More specifically, this question can be broken down into three narrower fields of focus:
- How frequently does the New York Times mention a country per month in the time period surrounding regime changes?
- What words are most used in headlines about these countries during this time period?
- How do the headlines' sentiment correlate with specific regimes?

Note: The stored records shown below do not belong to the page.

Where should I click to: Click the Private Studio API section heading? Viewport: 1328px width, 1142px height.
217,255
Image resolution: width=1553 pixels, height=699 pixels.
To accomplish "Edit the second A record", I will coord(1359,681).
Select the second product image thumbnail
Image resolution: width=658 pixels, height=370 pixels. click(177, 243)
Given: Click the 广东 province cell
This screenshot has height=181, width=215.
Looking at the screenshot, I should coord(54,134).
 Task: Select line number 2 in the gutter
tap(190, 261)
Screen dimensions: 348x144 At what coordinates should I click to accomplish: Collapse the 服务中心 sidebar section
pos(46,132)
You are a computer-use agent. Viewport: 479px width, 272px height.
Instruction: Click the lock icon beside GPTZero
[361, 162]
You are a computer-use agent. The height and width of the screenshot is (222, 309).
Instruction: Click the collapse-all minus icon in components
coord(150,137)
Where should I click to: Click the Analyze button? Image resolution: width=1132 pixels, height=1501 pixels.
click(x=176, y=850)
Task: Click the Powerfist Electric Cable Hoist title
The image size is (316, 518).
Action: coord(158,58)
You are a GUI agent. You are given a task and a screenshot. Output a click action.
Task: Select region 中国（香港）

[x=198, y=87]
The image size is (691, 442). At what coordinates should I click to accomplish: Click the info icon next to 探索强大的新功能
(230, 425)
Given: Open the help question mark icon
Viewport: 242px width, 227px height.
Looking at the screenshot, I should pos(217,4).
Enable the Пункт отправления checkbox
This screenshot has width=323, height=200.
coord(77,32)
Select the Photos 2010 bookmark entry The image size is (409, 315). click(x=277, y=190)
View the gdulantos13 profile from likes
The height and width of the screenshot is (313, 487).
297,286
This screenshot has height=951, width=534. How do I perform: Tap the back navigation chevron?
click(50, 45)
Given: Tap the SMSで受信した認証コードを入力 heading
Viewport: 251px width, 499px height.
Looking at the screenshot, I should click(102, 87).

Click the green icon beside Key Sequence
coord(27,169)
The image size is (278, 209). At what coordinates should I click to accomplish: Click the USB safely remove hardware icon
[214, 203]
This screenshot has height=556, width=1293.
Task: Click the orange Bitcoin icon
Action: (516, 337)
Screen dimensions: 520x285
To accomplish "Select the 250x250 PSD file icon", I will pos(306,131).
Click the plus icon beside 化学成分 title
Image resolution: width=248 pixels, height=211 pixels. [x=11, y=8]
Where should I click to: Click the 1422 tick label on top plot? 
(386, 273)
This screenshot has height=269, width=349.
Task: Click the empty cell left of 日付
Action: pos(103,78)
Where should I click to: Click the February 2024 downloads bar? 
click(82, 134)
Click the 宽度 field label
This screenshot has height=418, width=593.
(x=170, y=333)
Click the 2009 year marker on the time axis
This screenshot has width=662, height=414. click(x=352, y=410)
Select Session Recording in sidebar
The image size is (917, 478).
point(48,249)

Our approach to providing an answer to these questions can be broken down into several stages including data collection, sentiment analysis, and effective communication of our findings. We utilized the New York Times Article Search API to obtain the data (in the form of article headlines), and Google Cloud's Natural Language API to analyze the text of the headlines. More detail on how exactly this was done will be provided in the Methodology section below. We also used Python's data visualization libraries such as Matplotlib, Numpy, and Wordcloud to create informative and effective graphics displaying the data and subsequent analysis.

## Methodology

### Collecting and Storing Data

The first step that we took towards answering our question was to obtain data from the [New York Times (NYT) Article Search API](https://developer.nytimes.com/docs/articlesearch-product/1/overview). The format of the requests is such that the base URI (`https://api.nytimes.com/svc/search/v2/articlesearch.json?q={query}&fq={filter}&api-key={yourkey}`) can be edited and altered to fit the desired search. We used this format as follows:

`https://api.nytimes.com/svc/search/v2/articlesearch.json?q={search_term}&fq=source:(\"The New York Times\")&begin_date={begin_date}&end_date={end_date}&"page={page}&api-key={api_key}`,

using the target country in place of `{search_term}` and the start and end dates in format YYYYMMDD in place of `{begin_date}` and `{end_date}`.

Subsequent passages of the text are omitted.